== Collected data entries ==
○ ○ ○ ○

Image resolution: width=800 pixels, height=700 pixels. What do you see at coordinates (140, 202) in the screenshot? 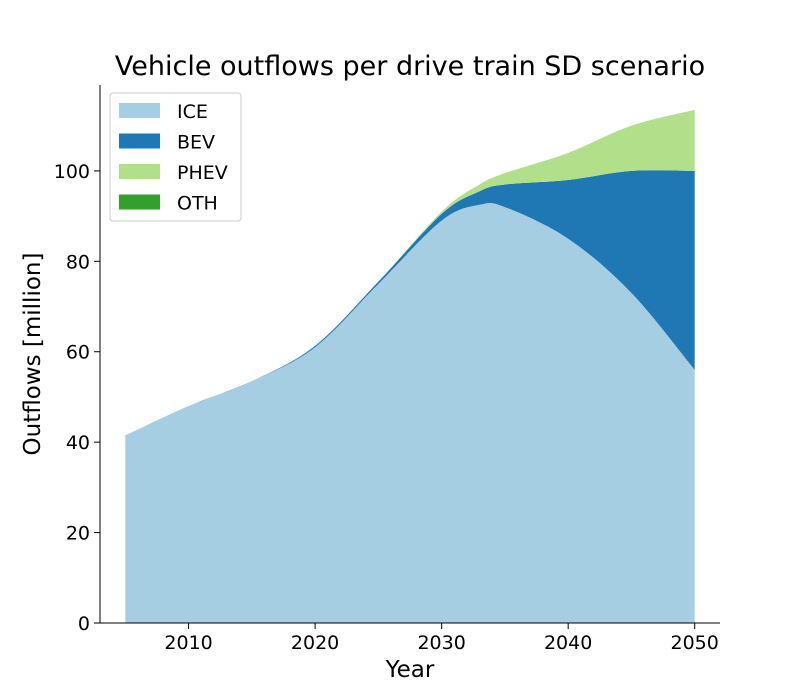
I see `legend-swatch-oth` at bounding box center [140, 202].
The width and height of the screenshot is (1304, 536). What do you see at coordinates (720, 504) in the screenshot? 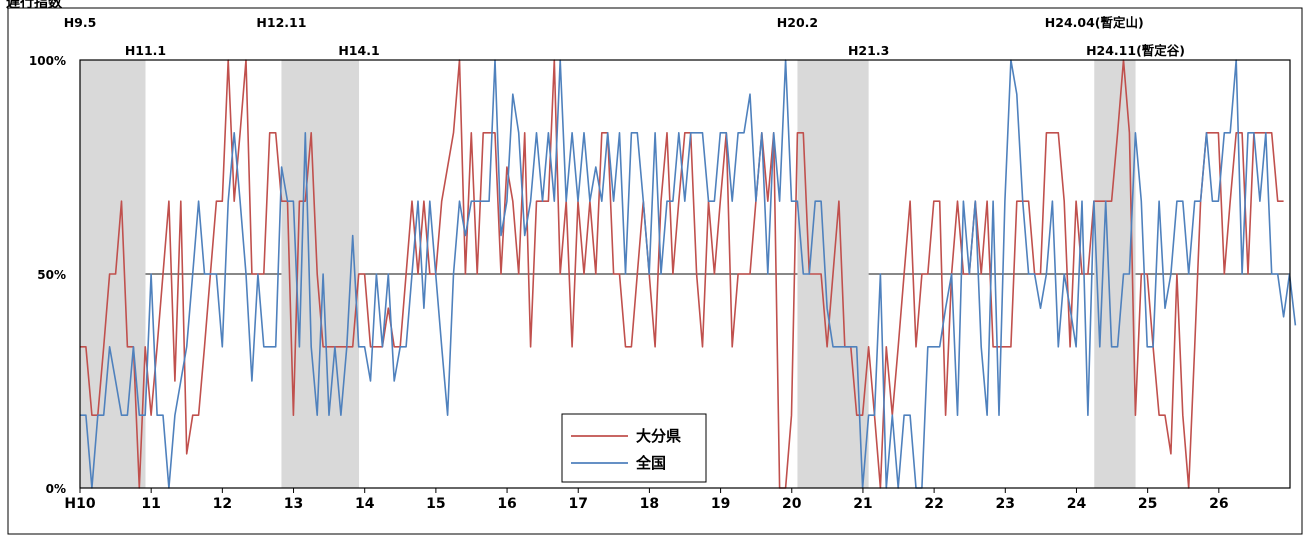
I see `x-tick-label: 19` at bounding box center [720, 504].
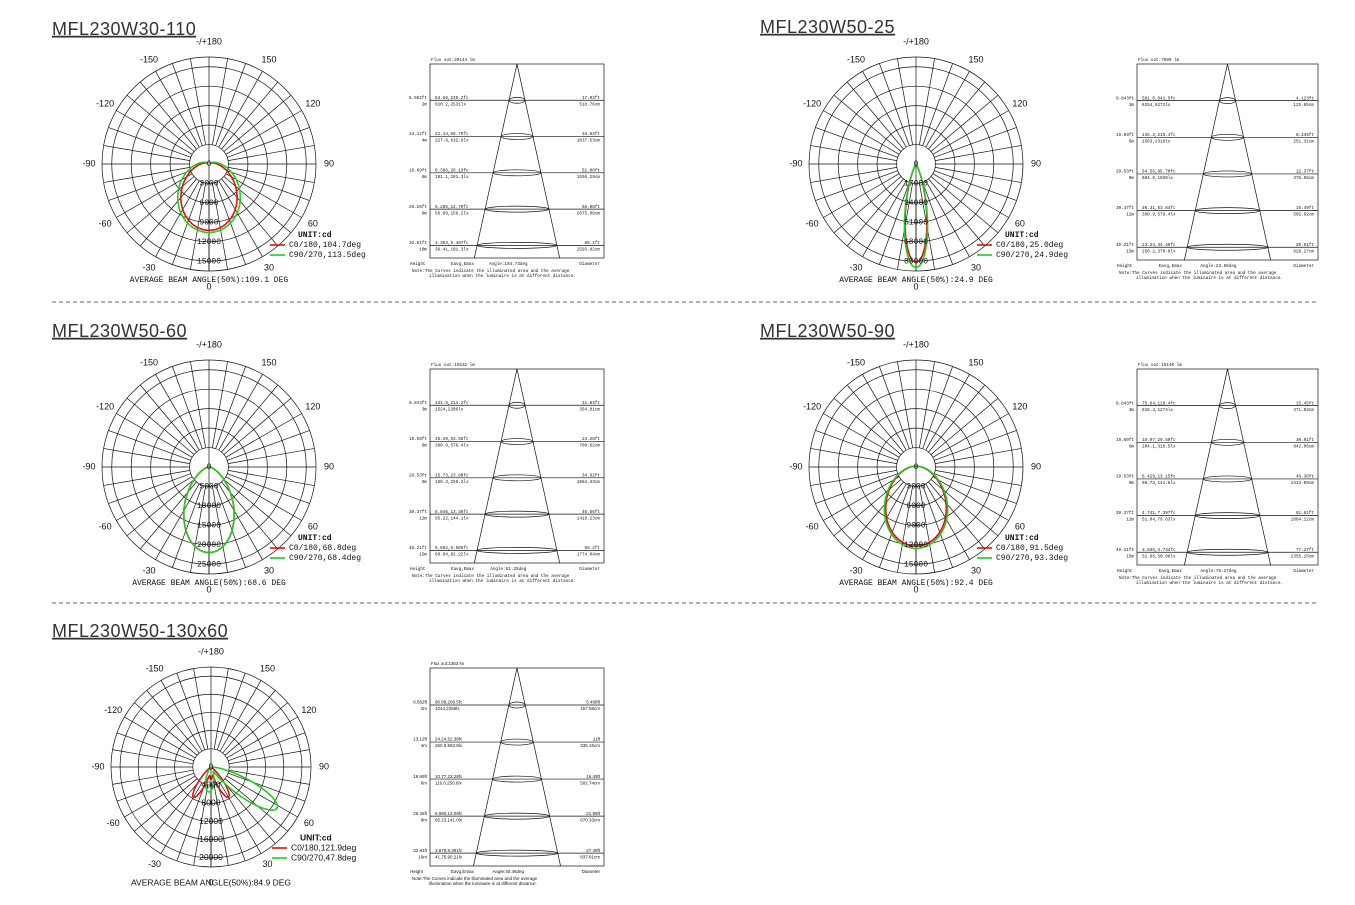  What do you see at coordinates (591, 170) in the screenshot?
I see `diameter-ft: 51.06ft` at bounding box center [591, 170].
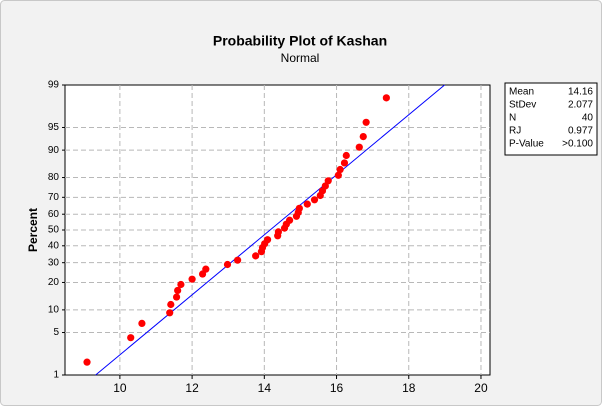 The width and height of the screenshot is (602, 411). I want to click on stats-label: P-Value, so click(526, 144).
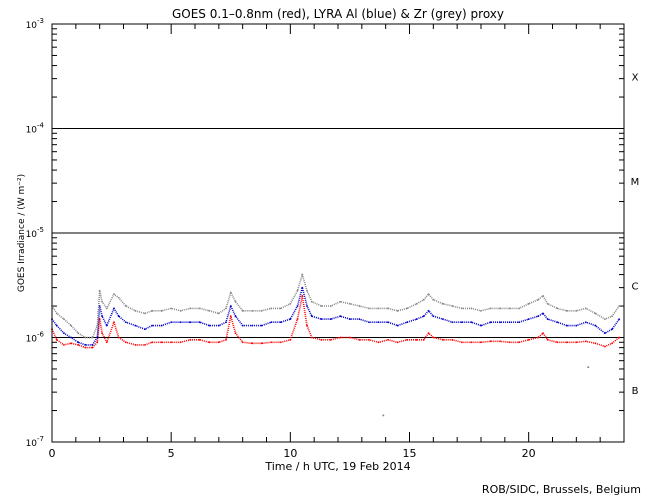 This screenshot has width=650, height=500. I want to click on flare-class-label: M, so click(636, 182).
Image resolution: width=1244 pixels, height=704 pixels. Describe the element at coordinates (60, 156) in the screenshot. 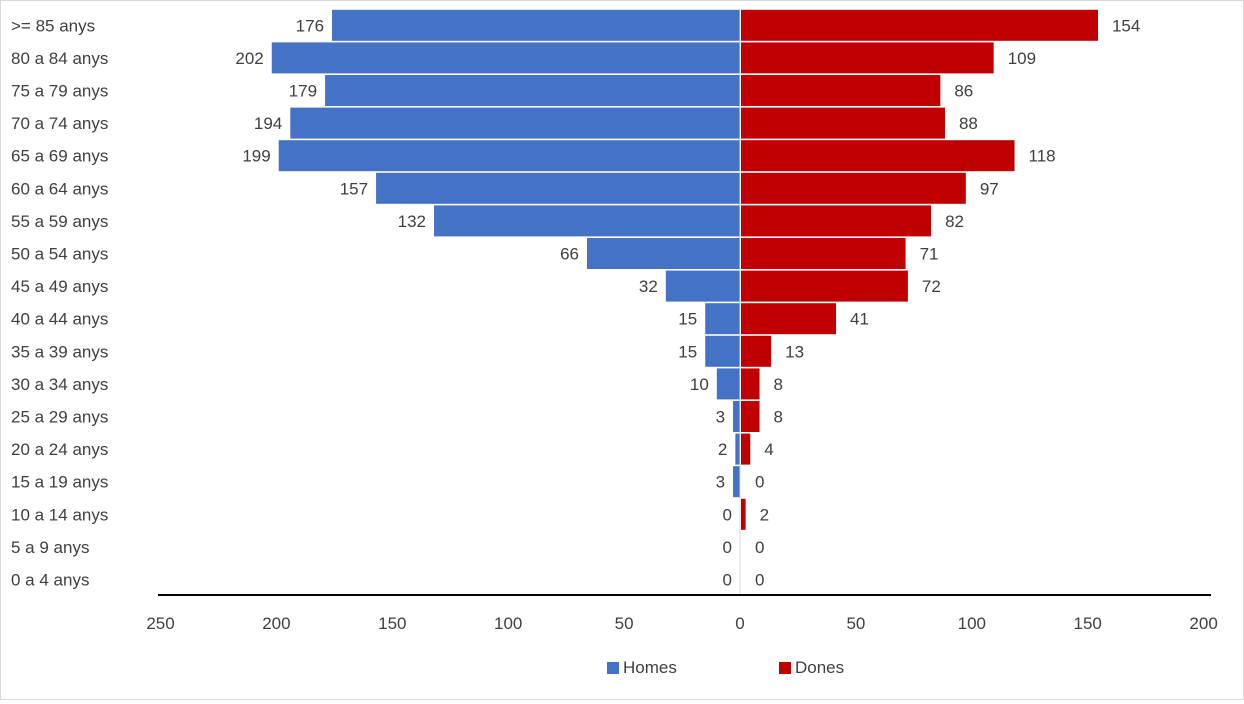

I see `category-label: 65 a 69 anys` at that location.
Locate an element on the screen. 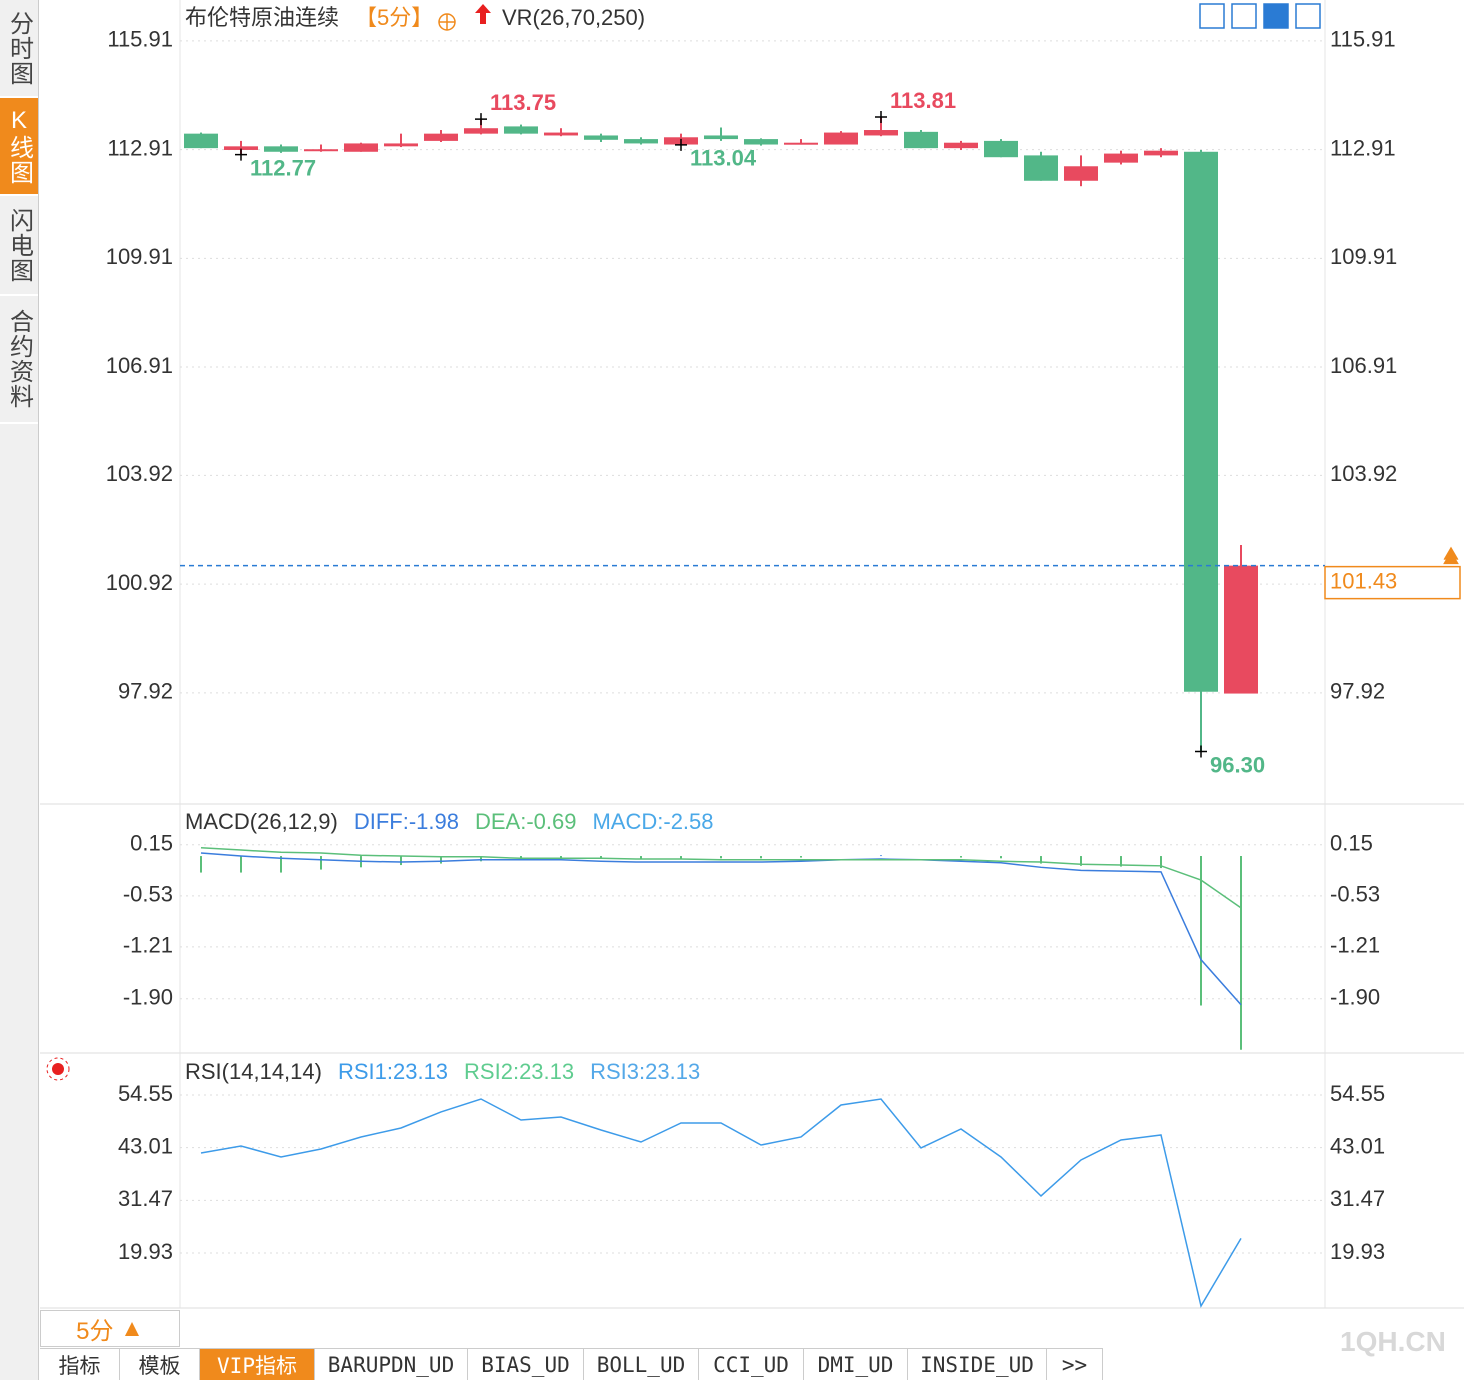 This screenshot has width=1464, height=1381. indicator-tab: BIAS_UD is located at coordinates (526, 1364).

○ ○ ○ ○

== Exercise objective ==
Can you echo the records starting at the line containing "The width and height of the screenshot is (1304, 536)." and ending at the line containing "This screenshot has width=650, height=500.", leaving the pictures out?

== Response box ==
The width and height of the screenshot is (1304, 536). What do you see at coordinates (720, 504) in the screenshot? 
I see `x-tick-label: 19` at bounding box center [720, 504].
  What do you see at coordinates (591, 170) in the screenshot?
I see `diameter-ft: 51.06ft` at bounding box center [591, 170].
 The width and height of the screenshot is (602, 411). I want to click on stats-label: P-Value, so click(526, 144).
 This screenshot has width=650, height=500. I want to click on flare-class-label: M, so click(636, 182).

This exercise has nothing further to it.